Commissioner of Internal Revenue
- In office April 19, 1893 – November 26, 1896
- President: Grover Cleveland
- Preceded by: John W. Mason
- Succeeded by: William St. John Forman
- In office March 20, 1885 – March 20, 1889
- President: Grover Cleveland
- Preceded by: Walter Evans
- Succeeded by: John W. Mason

Personal details
- Born: August 18, 1848 Cabell County, Virginia (present day West Virginia)
- Died: February 22, 1921 (aged 72) Huntington, West Virginia
- Party: Democratic

= Joseph S. Miller =

Commissioner of Internal Revenue

Joseph S. Miller (August 18, 1848 – February 22, 1921) was the eleventh and thirteenth Commissioner of Internal Revenue at the Internal Revenue Service in the United States. His state was West Virginia.
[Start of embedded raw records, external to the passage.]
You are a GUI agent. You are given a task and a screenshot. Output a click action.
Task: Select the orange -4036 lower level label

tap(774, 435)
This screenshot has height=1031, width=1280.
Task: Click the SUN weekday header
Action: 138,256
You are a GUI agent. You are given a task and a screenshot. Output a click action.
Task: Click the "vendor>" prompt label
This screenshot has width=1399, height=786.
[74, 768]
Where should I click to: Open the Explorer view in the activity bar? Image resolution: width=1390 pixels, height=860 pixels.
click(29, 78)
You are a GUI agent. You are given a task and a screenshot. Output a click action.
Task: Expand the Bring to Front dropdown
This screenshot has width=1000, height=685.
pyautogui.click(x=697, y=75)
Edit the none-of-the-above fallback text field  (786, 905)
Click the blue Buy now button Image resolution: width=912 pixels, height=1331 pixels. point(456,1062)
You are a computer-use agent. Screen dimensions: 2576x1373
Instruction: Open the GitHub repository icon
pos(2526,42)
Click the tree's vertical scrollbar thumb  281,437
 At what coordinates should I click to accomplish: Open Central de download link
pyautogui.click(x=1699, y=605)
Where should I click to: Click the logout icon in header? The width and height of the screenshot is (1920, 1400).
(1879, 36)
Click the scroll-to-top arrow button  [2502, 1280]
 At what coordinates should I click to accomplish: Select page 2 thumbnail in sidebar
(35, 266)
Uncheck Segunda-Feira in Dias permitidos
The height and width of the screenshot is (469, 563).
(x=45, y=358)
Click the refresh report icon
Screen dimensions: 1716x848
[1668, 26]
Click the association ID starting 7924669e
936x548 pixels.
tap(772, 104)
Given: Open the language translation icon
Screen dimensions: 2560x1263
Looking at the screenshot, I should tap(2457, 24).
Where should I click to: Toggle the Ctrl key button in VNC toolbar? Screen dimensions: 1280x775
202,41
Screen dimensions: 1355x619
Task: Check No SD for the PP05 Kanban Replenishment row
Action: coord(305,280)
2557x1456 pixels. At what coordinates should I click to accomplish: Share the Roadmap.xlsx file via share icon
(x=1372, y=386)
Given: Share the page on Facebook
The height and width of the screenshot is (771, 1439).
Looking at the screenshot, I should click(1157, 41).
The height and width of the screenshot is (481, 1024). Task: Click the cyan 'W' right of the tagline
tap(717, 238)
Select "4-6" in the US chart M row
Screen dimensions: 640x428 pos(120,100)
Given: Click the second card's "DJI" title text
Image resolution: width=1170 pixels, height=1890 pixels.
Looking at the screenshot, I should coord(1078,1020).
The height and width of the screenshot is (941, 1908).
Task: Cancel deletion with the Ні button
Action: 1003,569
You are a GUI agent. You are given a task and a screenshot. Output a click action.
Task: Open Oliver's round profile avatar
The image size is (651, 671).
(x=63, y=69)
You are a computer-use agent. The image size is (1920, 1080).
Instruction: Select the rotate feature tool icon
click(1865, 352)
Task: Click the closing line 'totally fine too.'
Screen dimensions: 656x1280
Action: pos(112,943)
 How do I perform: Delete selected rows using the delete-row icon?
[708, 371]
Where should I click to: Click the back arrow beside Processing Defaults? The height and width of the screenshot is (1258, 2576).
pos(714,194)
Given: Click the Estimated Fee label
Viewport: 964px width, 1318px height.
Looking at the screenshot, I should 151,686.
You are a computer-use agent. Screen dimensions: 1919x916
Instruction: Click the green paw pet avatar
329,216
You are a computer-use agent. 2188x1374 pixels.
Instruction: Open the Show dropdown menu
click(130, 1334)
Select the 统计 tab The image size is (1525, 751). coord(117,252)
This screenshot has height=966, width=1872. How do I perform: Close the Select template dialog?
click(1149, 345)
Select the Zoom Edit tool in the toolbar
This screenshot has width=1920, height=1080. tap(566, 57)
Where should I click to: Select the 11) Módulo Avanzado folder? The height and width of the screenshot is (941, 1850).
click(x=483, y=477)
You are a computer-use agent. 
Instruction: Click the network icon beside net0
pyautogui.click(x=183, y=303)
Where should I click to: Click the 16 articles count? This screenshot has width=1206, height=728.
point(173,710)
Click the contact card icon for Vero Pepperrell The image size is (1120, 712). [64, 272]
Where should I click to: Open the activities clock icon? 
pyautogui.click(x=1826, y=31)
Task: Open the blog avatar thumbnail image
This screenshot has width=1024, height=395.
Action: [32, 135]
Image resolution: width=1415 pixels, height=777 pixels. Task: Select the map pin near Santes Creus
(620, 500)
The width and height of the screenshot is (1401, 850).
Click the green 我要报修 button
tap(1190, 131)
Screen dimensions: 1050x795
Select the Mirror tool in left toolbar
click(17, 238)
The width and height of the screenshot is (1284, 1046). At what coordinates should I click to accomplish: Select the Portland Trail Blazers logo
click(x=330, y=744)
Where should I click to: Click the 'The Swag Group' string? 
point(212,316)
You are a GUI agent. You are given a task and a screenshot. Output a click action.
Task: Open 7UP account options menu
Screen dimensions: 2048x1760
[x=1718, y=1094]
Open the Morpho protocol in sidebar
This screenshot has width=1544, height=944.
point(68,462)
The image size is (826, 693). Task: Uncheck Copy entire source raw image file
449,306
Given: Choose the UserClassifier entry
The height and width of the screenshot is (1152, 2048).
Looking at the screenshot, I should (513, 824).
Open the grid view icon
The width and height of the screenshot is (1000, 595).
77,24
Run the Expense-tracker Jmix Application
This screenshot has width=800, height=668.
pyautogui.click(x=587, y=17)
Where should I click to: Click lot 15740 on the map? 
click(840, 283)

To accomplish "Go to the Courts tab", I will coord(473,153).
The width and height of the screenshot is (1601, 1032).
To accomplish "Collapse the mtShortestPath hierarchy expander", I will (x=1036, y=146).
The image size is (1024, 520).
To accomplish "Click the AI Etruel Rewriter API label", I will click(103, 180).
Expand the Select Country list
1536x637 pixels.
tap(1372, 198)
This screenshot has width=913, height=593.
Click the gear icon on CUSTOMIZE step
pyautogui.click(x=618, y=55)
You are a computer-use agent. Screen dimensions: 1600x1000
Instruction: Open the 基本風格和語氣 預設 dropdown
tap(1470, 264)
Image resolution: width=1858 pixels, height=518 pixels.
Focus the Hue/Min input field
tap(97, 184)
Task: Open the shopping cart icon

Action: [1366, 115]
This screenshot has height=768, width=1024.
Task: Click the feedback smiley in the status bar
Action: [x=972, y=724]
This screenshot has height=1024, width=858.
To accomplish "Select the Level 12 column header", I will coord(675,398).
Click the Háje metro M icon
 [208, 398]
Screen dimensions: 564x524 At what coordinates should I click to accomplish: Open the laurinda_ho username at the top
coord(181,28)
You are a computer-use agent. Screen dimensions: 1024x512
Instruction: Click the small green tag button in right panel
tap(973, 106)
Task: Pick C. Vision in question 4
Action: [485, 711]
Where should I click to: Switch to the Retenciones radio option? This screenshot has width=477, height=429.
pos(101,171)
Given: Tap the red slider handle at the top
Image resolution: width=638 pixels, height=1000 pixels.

==Early life and education==
Joseph S. Miller was born on August 18, 1848, in Cabell County, Virginia, now part of West Virginia. Miller was of German descent. Miller received a common school education, and then attended and graduated Beach Grove Academy in Ashland, Kentucky.

==Career==
Miller served as clerk for the Circuit Court of Cabell County from 1860 to January 1873. Miller served as Clerk of the County Court from 1873 to 1875. Miller served as clerk of the Senate of West Virginia from 1872 to 1876. Miller served as councilman for Barboursville from 1874 to 1875. He later served two terms as West Virginia State Auditor. Initially, Miller ran in the 1884 West Virginia gubernatorial election, but dropped his campaign before the Democratic Convention, and backed the nominee, Emanuel Willis Wilson.

Miller, appointed by President Grover Cleveland, served as IRS Commissioner from March 20, 1885, to March 20, 1889, and from April 19, 1893, to November 26, 1896.

==Personal life==
Miller was married and had children.

==Death==
Miller died on February 22, 1921, in a hospital in Huntington, West Virginia.